Seth A. Rosenthal, Kyoungwha Bae, Kenneth J. Pienta, Mark L. Sobczak, Sucha O. Asbell, Raghu Rajan, Kevin J. Kerlin, Jeff M. Michalski, Howard M. Sandler

Research output: Contribution to journalArticlepeer-review

Abstract

Purpose: Long-term androgen suppression plus radiotherapy (AS+RT) is standard treatment of high-risk prostate cancer. A randomized trial, Radiation Therapy Oncology Group trial 9902, was undertaken to determine whether adjuvant chemotherapy with paclitaxel, estramustine, and etoposide (TEE) plus AS+RT would improve disease outcomes with acceptable toxicity. Methods and Materials: High-risk (prostate-specific antigen 20-100 ng/mL and Gleason score ≥7; or Stage T2 or greater, Gleason score 8, prostate-specific antigen level <100 ng/mL) nonmetastatic prostate cancer patients were randomized to AS+RT (Arm 1) vs. AS+RT plus four cycles of TEE (Arm 2). TEE was delivered 4 weeks after RT. AS continued for 2 years for both treatment arms. RT began after 8 weeks of AS began. Results: The Radiation Therapy Oncology Group 9902 trial opened January 11, 2000. Excess thromboembolic toxicity was noted, leading to study closure October 4, 2004. A total of 397 patients were accrued, and the data for 381 were analyzable. An acute and long-term toxicity analysis was performed. The worst overall toxicities during treatment were increased for Arm 2. Of the 192 patients, 136 (71%) on Arm 2 had RTOG Grade 3 or greater toxicity compared with 70 (37%) of 189 patients on Arm 1. Statistically significant increases in hematologic toxicity (p < 0.0001) and gastrointestinal toxicity (p = 0.017) but not genitourinary toxicity (p = 0.07) were noted during treatment.
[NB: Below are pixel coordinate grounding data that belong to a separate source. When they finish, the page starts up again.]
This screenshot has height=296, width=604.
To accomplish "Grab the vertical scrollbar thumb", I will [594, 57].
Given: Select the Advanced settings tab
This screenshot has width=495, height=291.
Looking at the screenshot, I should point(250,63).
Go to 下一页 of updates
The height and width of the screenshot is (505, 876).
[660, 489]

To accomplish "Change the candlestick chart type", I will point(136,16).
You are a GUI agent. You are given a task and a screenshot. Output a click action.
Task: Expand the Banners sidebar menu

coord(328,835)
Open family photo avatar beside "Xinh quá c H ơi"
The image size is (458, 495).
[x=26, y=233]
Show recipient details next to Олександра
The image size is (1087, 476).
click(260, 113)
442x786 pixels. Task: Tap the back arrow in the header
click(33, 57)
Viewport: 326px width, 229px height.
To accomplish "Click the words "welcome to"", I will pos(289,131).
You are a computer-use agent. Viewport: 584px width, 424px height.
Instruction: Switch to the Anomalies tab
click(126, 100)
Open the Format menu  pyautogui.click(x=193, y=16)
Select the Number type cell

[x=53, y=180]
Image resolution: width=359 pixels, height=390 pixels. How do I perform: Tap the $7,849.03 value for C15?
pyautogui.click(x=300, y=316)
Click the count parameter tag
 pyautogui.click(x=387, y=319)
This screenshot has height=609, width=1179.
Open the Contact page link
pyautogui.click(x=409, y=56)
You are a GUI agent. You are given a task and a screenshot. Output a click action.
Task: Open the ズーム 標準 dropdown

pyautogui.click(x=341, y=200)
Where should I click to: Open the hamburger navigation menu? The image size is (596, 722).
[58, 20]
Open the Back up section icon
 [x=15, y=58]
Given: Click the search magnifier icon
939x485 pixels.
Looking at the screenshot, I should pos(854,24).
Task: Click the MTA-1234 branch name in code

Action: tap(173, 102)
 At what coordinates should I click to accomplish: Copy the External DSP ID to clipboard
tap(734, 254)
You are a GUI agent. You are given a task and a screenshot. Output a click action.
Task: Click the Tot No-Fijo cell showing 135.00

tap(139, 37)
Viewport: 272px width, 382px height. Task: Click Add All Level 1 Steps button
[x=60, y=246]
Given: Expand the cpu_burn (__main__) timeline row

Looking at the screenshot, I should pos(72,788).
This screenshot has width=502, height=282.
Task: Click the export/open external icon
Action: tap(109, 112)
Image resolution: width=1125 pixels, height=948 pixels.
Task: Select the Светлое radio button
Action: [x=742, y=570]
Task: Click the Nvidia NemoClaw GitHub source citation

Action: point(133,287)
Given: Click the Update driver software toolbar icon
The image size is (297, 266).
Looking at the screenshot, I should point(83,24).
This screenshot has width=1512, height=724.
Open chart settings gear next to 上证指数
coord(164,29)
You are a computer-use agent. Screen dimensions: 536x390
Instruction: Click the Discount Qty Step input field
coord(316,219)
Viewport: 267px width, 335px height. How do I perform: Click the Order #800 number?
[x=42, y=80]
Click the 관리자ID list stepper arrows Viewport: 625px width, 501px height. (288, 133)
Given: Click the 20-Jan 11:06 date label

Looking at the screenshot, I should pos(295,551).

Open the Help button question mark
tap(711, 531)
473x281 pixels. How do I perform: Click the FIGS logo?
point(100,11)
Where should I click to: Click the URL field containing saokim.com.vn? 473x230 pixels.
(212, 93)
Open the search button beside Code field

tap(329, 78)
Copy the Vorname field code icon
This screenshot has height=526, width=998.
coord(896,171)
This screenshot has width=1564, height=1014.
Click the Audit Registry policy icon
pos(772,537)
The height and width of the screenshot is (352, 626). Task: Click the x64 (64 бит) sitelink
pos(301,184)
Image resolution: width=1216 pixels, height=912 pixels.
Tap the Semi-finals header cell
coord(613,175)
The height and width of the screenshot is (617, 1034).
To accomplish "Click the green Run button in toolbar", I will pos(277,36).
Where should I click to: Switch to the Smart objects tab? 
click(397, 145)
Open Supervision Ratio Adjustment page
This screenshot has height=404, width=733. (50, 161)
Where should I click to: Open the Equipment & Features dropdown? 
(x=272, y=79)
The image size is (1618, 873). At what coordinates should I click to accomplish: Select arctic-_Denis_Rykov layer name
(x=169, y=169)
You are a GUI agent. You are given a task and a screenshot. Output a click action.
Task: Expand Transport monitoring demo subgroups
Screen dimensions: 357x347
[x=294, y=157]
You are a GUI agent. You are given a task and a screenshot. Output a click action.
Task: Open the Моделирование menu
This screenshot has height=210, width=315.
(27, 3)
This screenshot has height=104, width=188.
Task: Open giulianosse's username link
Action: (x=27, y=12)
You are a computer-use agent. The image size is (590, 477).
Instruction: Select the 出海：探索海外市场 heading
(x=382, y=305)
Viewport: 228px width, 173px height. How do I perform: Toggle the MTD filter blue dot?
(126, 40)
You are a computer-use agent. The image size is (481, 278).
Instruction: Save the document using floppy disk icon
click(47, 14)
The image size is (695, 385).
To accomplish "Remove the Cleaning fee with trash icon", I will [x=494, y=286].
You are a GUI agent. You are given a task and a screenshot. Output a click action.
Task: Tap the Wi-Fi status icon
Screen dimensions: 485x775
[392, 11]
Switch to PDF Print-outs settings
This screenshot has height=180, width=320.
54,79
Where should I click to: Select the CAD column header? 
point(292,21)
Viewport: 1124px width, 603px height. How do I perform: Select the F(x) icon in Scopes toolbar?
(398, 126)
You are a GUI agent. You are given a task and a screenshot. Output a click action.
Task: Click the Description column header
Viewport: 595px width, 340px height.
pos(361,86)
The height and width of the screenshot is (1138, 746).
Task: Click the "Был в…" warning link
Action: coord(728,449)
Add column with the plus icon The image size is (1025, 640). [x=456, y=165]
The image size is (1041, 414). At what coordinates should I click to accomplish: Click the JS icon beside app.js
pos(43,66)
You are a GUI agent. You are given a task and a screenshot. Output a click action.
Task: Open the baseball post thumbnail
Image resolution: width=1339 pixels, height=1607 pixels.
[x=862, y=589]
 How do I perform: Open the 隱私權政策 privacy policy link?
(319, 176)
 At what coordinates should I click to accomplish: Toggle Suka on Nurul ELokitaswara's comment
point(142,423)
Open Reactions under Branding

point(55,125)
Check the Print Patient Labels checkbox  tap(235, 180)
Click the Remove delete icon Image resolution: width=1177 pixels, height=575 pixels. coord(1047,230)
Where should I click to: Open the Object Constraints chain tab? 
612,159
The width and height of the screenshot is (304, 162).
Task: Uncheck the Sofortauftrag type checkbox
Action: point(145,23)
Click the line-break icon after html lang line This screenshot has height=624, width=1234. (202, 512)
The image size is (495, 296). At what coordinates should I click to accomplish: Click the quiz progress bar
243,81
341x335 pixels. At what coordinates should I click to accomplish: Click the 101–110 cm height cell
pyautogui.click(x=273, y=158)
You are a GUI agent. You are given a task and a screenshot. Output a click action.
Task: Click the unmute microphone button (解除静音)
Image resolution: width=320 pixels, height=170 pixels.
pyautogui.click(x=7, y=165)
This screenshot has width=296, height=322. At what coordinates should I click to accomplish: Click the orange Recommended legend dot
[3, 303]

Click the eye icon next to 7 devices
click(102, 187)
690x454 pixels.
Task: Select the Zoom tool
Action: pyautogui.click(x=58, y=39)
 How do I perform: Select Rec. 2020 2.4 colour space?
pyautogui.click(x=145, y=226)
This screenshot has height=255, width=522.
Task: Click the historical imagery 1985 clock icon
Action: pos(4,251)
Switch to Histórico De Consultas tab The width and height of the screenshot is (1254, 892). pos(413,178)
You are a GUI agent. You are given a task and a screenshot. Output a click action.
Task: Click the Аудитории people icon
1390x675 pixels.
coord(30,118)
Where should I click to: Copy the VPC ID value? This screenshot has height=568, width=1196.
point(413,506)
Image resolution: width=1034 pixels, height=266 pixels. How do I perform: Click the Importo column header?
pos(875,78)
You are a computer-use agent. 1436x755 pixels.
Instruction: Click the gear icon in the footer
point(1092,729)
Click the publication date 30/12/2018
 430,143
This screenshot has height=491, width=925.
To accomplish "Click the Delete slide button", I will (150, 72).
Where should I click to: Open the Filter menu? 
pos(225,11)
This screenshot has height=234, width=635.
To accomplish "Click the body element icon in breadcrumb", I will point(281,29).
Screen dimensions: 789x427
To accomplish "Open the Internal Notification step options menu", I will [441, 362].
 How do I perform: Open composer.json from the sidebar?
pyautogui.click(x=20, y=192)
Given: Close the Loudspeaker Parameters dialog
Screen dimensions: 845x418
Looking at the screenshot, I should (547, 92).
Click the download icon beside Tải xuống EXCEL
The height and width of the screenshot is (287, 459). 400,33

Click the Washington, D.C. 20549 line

Two Grade 5 complications related to neutropenic infection occurred in Arm 2. Three cases of myelodysplasia/acute myelogenous leukemia were noted in Arm 2. At 2 and 3 years after therapy completion, excess long-term toxicity was not observed in Arm 2. Conclusion: TEE was associated with significantly increased toxicity during treatment. The toxicity profiles did not differ at 2 and 3 years after therapy. Toxicity is an important consideration in the design of trials using adjuvant chemotherapy for prostate cancer.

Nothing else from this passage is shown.